Malditismo y mercantilismo no son conceptos antagónicos. Pero para romper esa imagen
mitificada hay que subrayar que todos esos escritores eran malditos a su pesar, "cortesano de
rentas escasas", como se autodefine Baudelaire. En realidad quieren ser aristócratas, príncipes
absolutos, pisar mullidas alfombras y frecuentar la alta sociedad. Su desgarro interno es que no
pueden pasearse por los salones cantando a los prostíbulos, los hospitales y los presidios, que
es el mundo que frecuentan, el único que conocen. Porque su amada aristocracia concibe a los
poetas malditos como los malditos poetas.
Brota en aquel momento una escisión desde entonces repetida hasta la saciedad en la
literatura: yo y el mundo como dos entes antagónicos y enfrentados. Esta reducción del arte a
una crónica de los estados anímicos del omnipresente yo, que no es más que una expresión de
individualismo exacerbado, se describe hoy como una forma de inconformismo, e incluso de
rebeldía. Y en muchos de ellos hay una descripción minuciosa e incluso una crítica a la
sociedad burguesa desenvuelta en hermosas páginas.

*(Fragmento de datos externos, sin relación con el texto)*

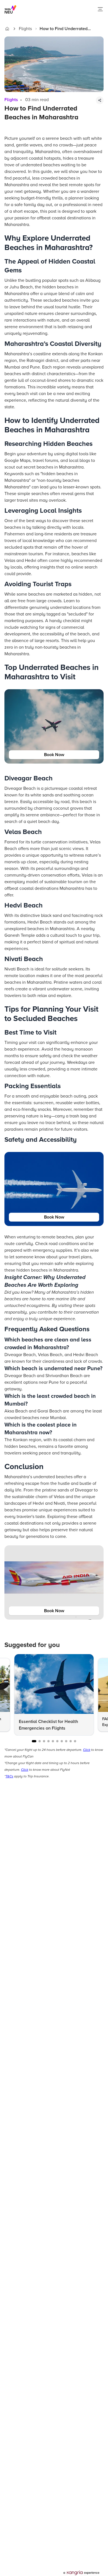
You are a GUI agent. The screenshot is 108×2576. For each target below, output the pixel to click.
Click (86, 1750)
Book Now (54, 754)
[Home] (7, 29)
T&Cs (9, 1776)
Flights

Llegados a este punto quizá sea bueno recordar que, como Marx demostró, "las ideas de la
clase dominante son las ideas dominantes en cada época", a lo que el alemán añadió: "La
clase que ejerce el poder material en la sociedad es, al mismo tiempo, su poder espiritual
dominante. La clase que tiene a su disposición los medios para la producción material dispone
con ello, al mismo tiempo, de los medios para la producción espiritual, lo que hace que se le
sometan, al propio tiempo, por término medio, las ideas de quienes carecen de los medios
necesarios para producir espiritualmente". Ahora bien, continuaba Marx, la división del trabajo
también existe dentro de la clase dominante, separa a los productores físicos de los
productores de esas ideas dominantes, hasta el punto en que "Puede incluso llegar a ocurrir
que, en el seno de esta clase, el desdoblamiento a que nos referimos llegue a desarrollarse en
términos de cierta hostilidad y de cierto encono entre ambas partes" (La ideología alemana).
Como buen explorador urbano, Baudelaire decía haber encontrado belleza en lugares que
los demás rehuían. El poeta parisino le demuestra a la burguesía que esas zonas oscuras de
descomposición y desesperación también existen bajo el capitalismo, y que como no se
pueden ocultar, lo mejor es afirmar su encanto. Es más, quizá sean el motivo estético por
antonomasia del capitalismo, lo verdaderamente bello. A diferencia de otros literatos, realmente
críticos con las lacras sociales de su tiempo, él fue el primero que cultiva asuntos literarios
exquisitamente putrefactos, el primero que se regodea, que se recrea en una decadencia
estética perfectamente estudiada.
Desgarrado él siempre, tenía un pie versallesco y otro suburbial. Deambulaba por los
prostíbulos pero soñaba con ser un prócer de las letras. Baudelaire transformó al romántico en
un gótico, un personaje enclaustrado, incomprendido, dandy, despreciado por el rey burgués.
Rompiendo los esquemas literarios anteriores, con Poe y con él la literatura comienza a
poblarse de antihéroes, de personas que deambulan por las calles con sus sueños rotos. Los
personajes románticos eran fuertes, enérgicos, decididos, invulnerables; no había obstáculo
capaz de resistir su empuje. El personaje gótico es el símbolo de la impotencia, derrotado por
todas las batallas, abatido por los reveses cotidianos. En definitiva, una clase social poderosa y
dominante, aunque reducida numéricamente, que deriva su fuerza de una expropiación de la
vitalidad y la fuerza de todos los demás, de la inmensa mayoría. El expolio capitalista no sólo
está en la producción, sino en la política y seguramente también en todas las facetas de la vida,
hasta en las más íntimas y personales.
De ahí que Baudelaire nos hable de los "lisiados de la vida" y que entre ellos incluya a la
mayoría, a casi todos. Pero su diagnóstico, una vez más, no es certero: no es "la vida" la que
nos sume en la impotencia sino aquellos que manejan sus resortes, aquellos que acaparan el
poder para sembrar impotencia, desengaño, frustración.